Article

6 Steps to Become an Inventor

Cisco employees Praveen Kumar and Navdeep Sood share their passion for innovating.
6 Steps to Become an Inventor
Nov 14, 2022

By Praveen Kumar and Navdeep Sood, Technical Leaders in Cisco's Mass Infrastructure Group (MIG)

With Krystal Cheng

We are Praveen Kumar and Navdeep Sood, technical leaders in the Mass Infrastructure Group (MIG) who share a passion for innovating.

We always remember all the important dates in our lives: Our children’s birthdays, siblings’ birthdays, anniversaries, and holidays.

In our case, we have one more date to add to the list. Our “Innoversary”: April 4, 2017.

2,016 days — five years, six months, and seven days.

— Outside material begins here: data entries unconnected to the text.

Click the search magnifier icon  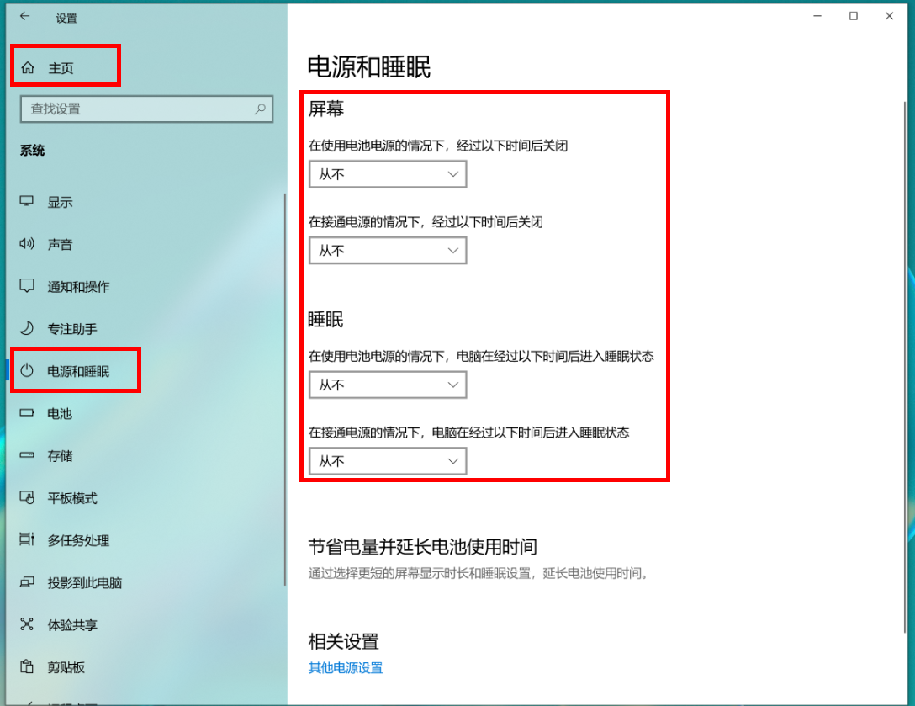click(260, 109)

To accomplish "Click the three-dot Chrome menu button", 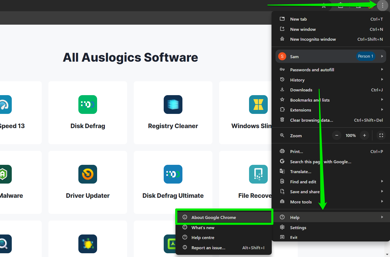I will pos(382,5).
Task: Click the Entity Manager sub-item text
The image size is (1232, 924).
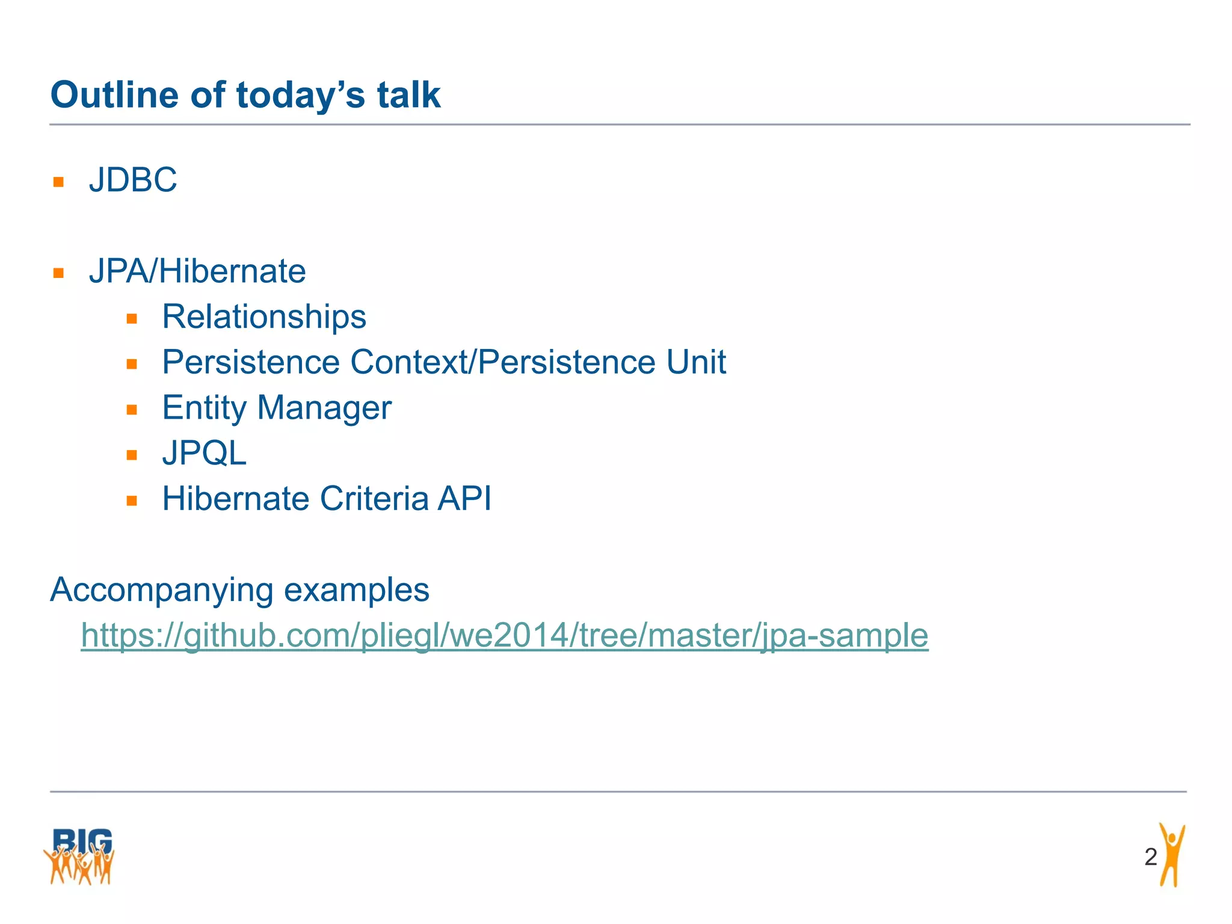Action: click(x=277, y=408)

That’s how long we have been inventing at Cisco. And new ideas continue to constantly change the trajectory of our company.

We chose to be the change.

We’ve both worked in the telecom industry for many years: Praveen for 15 years and Navdeep for 18.

Our careers span from product development to product testing to customer escalations. 

In all these years of hands-on work, we saw hundreds of opportunities to address product gaps and technology limitations. While we have indirectly helped fix these problems, usually someone else invented the solution.

One day, we decided to do it ourselves.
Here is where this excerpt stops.